--- Start of Records for processing ---

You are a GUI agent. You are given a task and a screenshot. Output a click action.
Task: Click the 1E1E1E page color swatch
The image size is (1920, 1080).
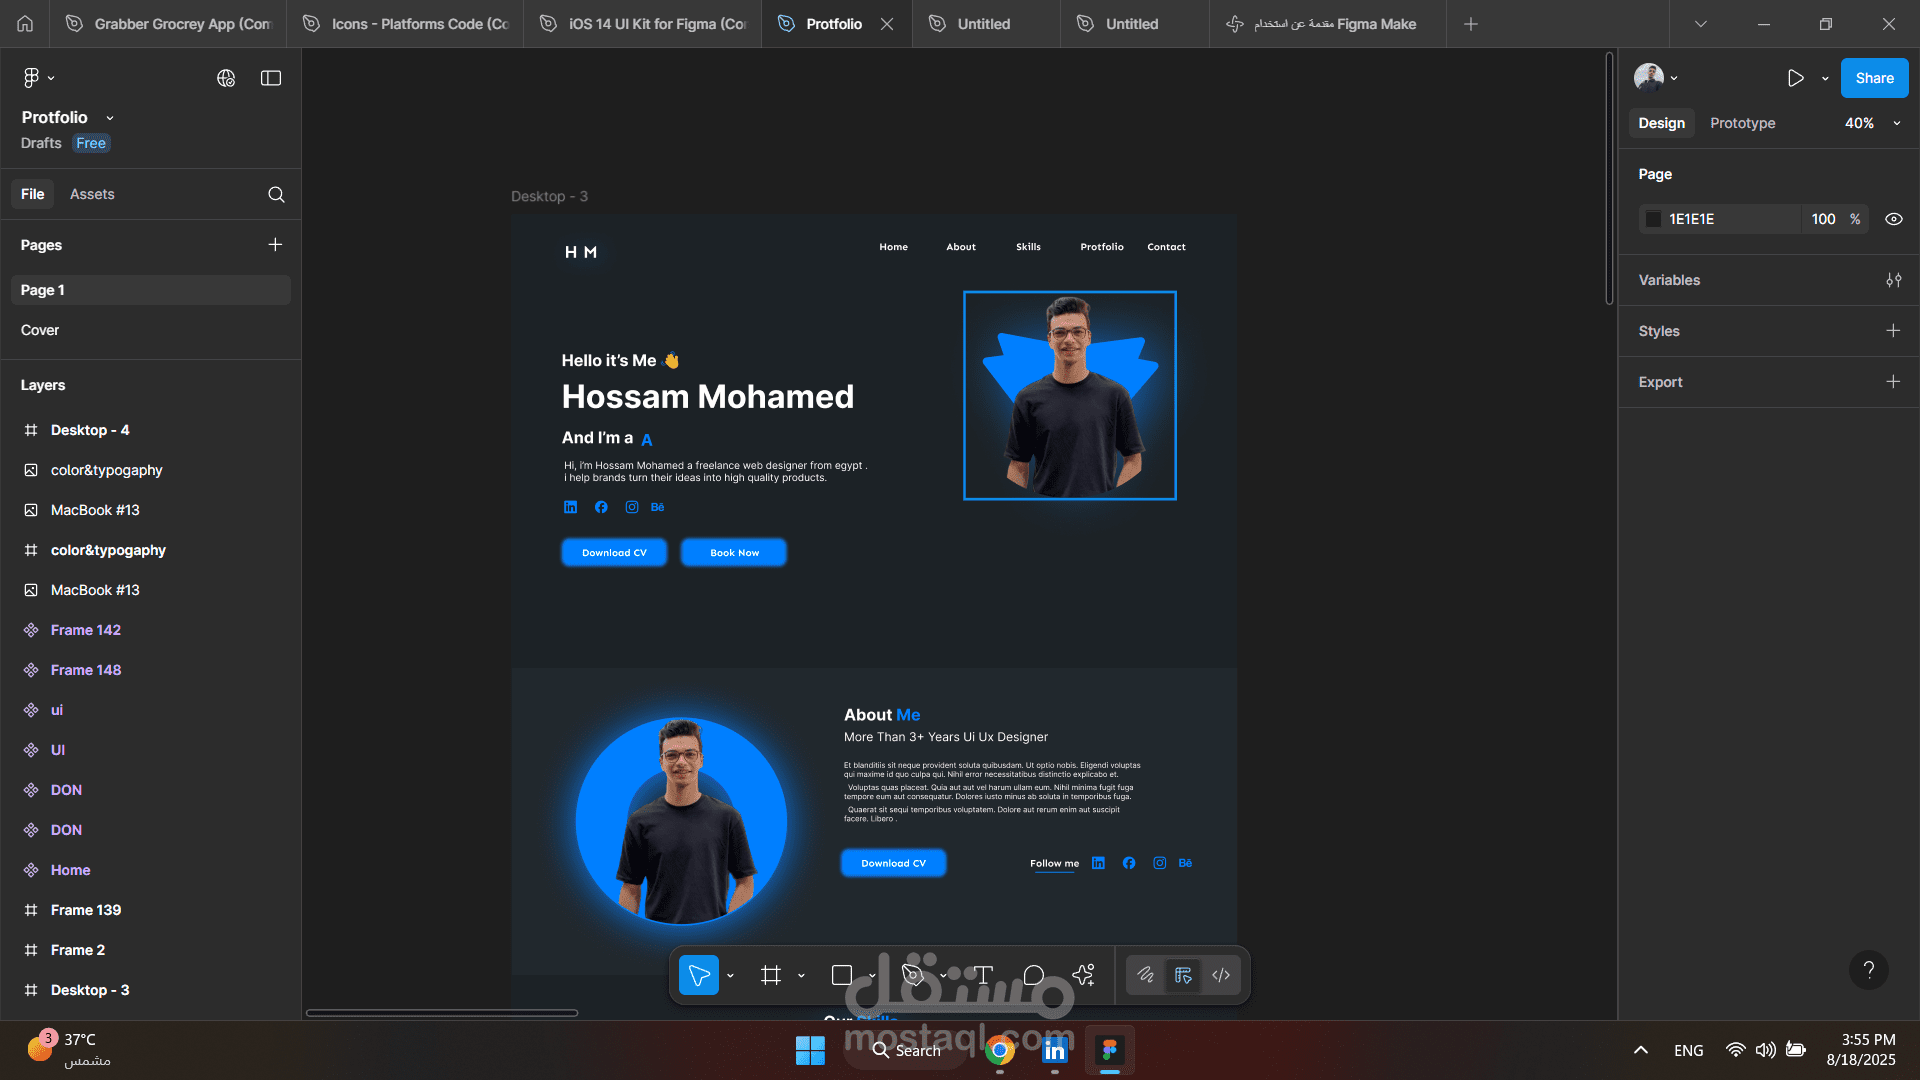(1654, 219)
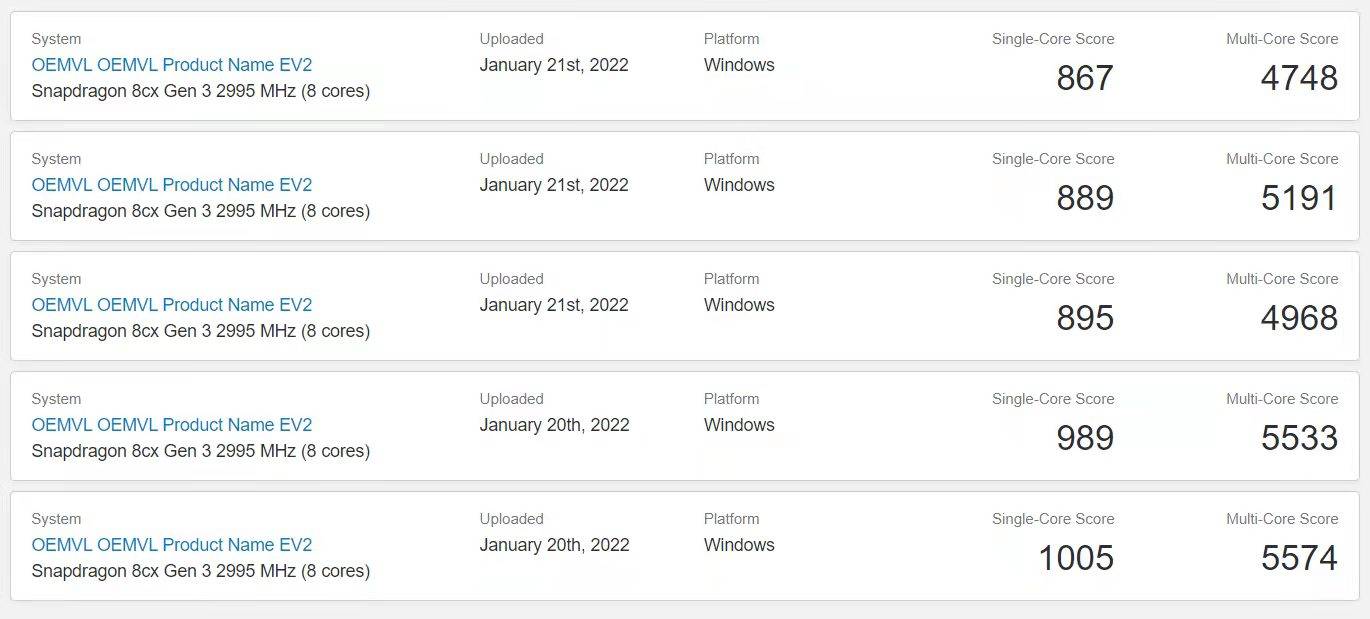Click the January 20th, 2022 date in bottom row
The width and height of the screenshot is (1370, 619).
(555, 544)
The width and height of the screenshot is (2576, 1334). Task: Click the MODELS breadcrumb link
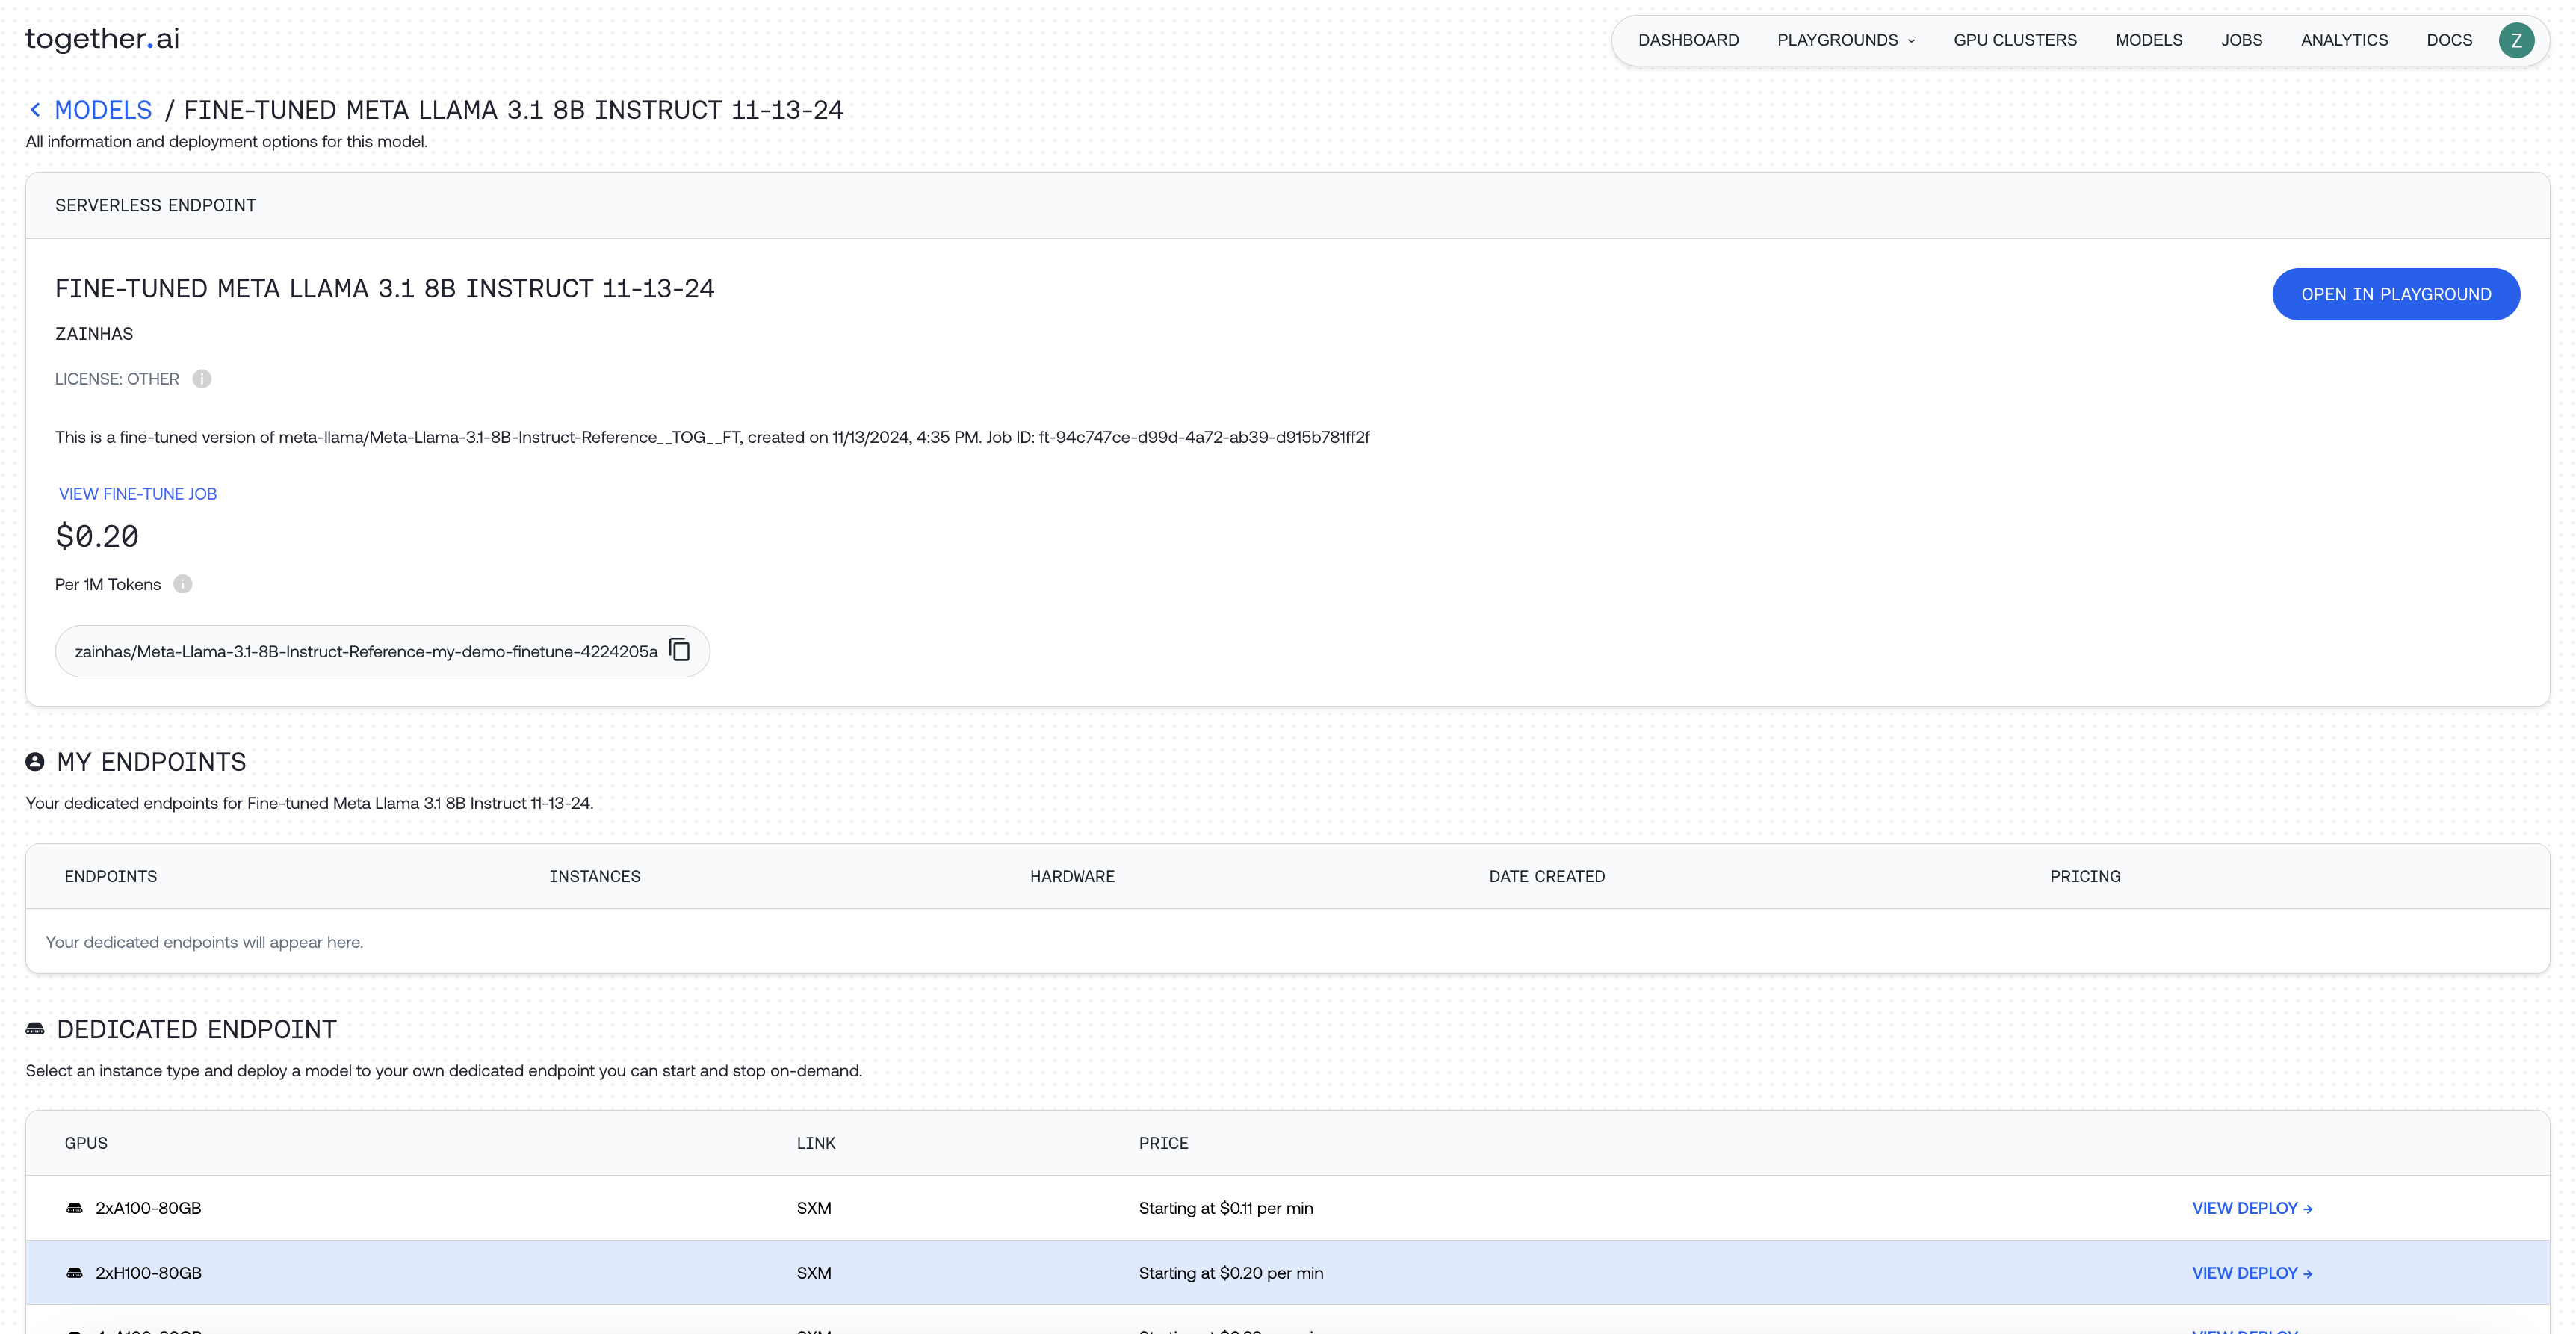click(x=103, y=110)
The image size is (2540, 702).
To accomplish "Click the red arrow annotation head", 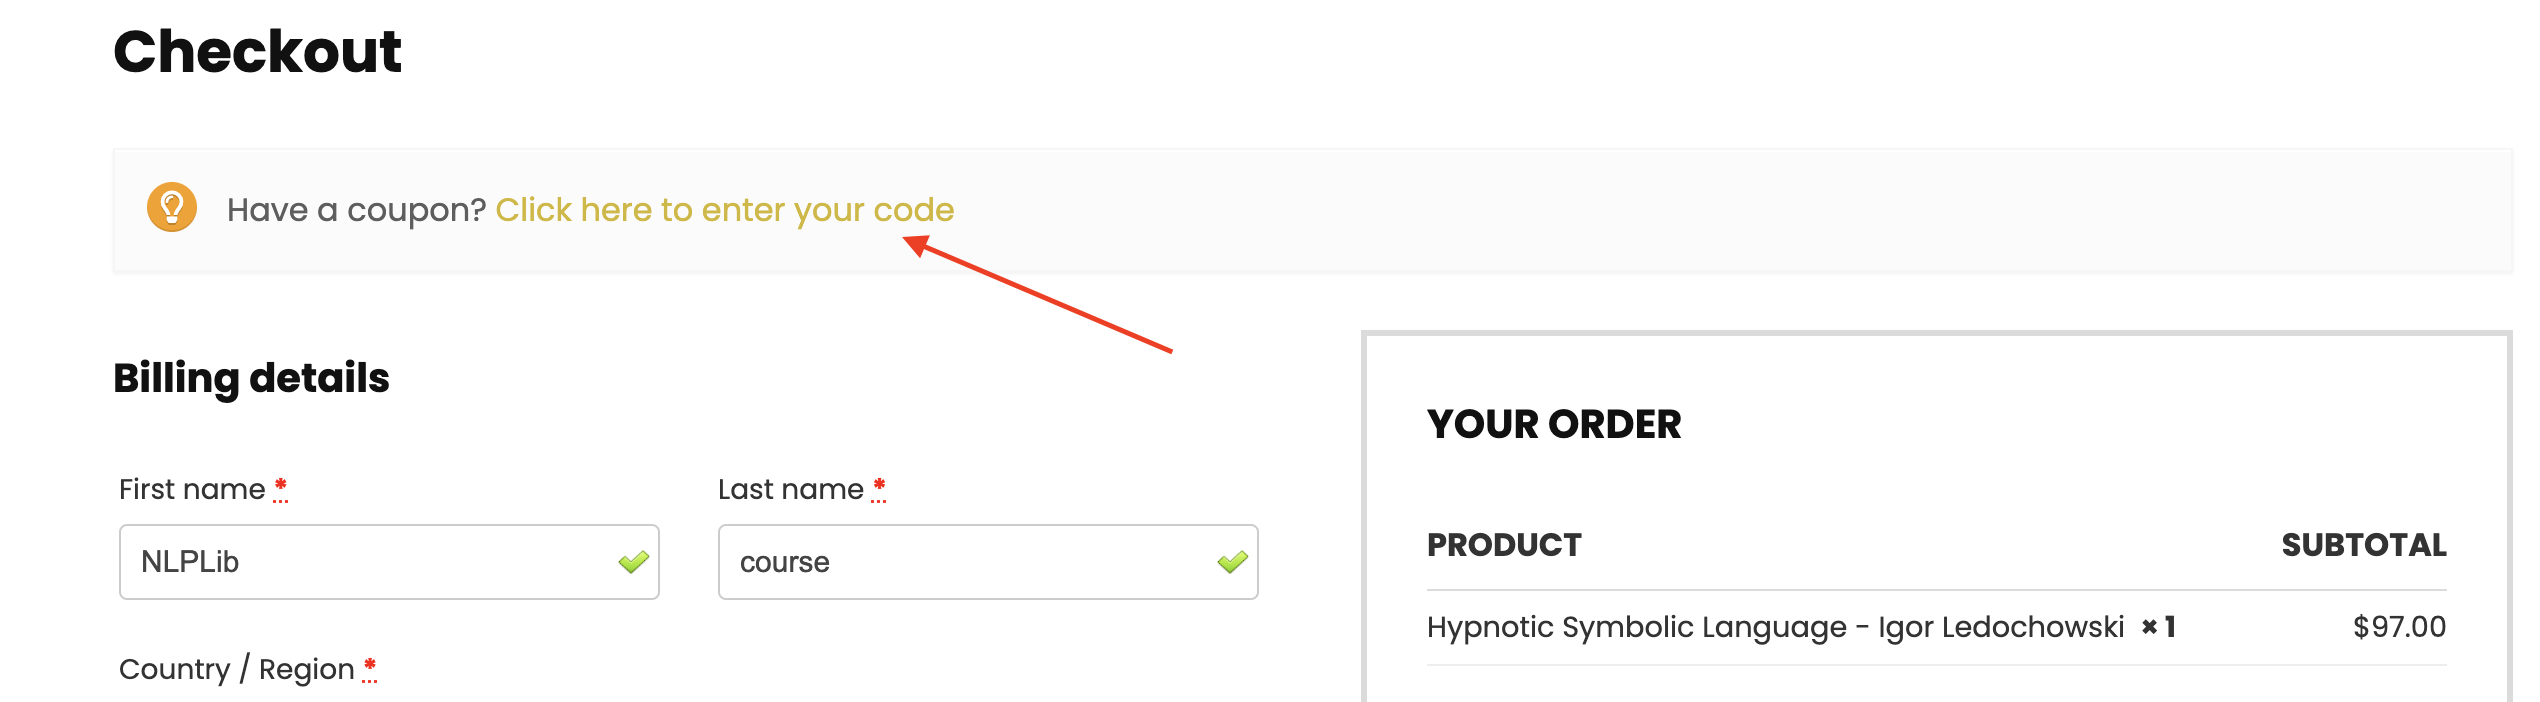I will click(916, 245).
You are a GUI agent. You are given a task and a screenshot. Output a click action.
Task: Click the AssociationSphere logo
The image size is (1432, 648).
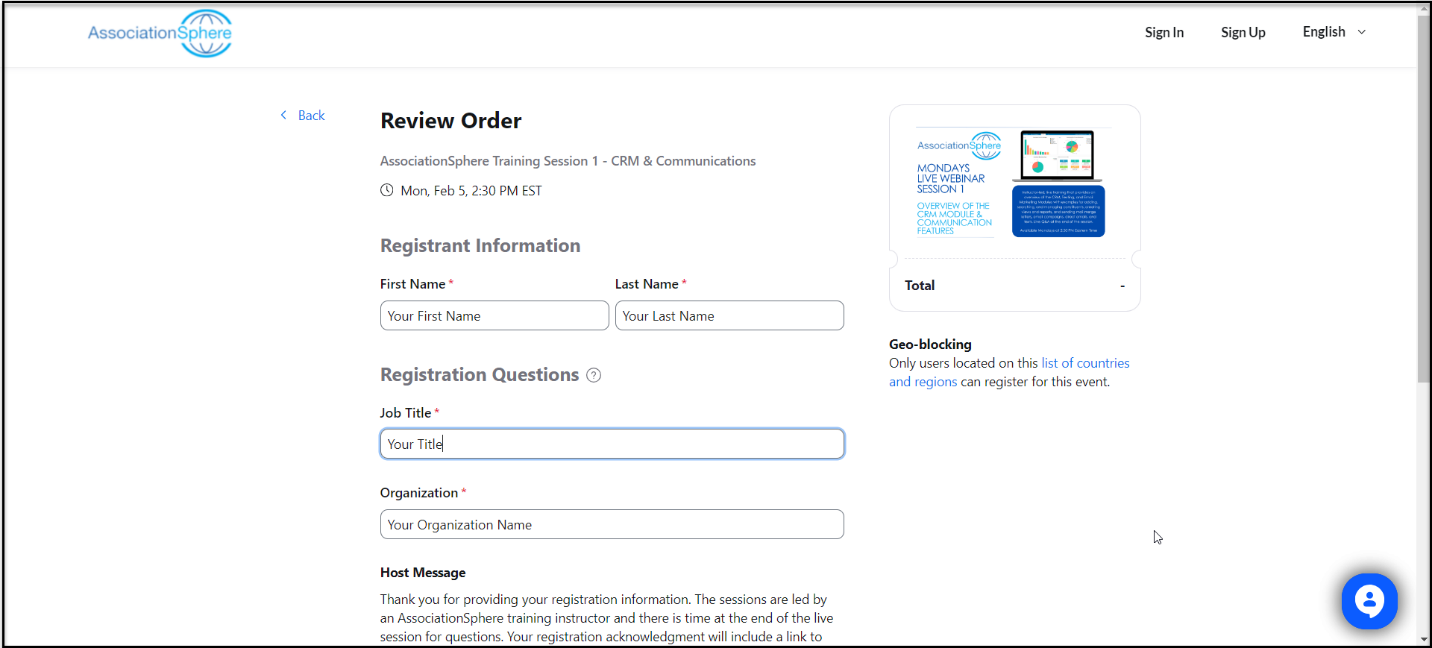160,33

--- End of Records for processing ---

__Stated exercise__. Report every line of the listing above that contains the word "image", treating uppercase and lowercase letters as different.

__Completed task__.
The image size is (1920, 1080).
The image size is (2540, 702).
The image size is (1432, 648).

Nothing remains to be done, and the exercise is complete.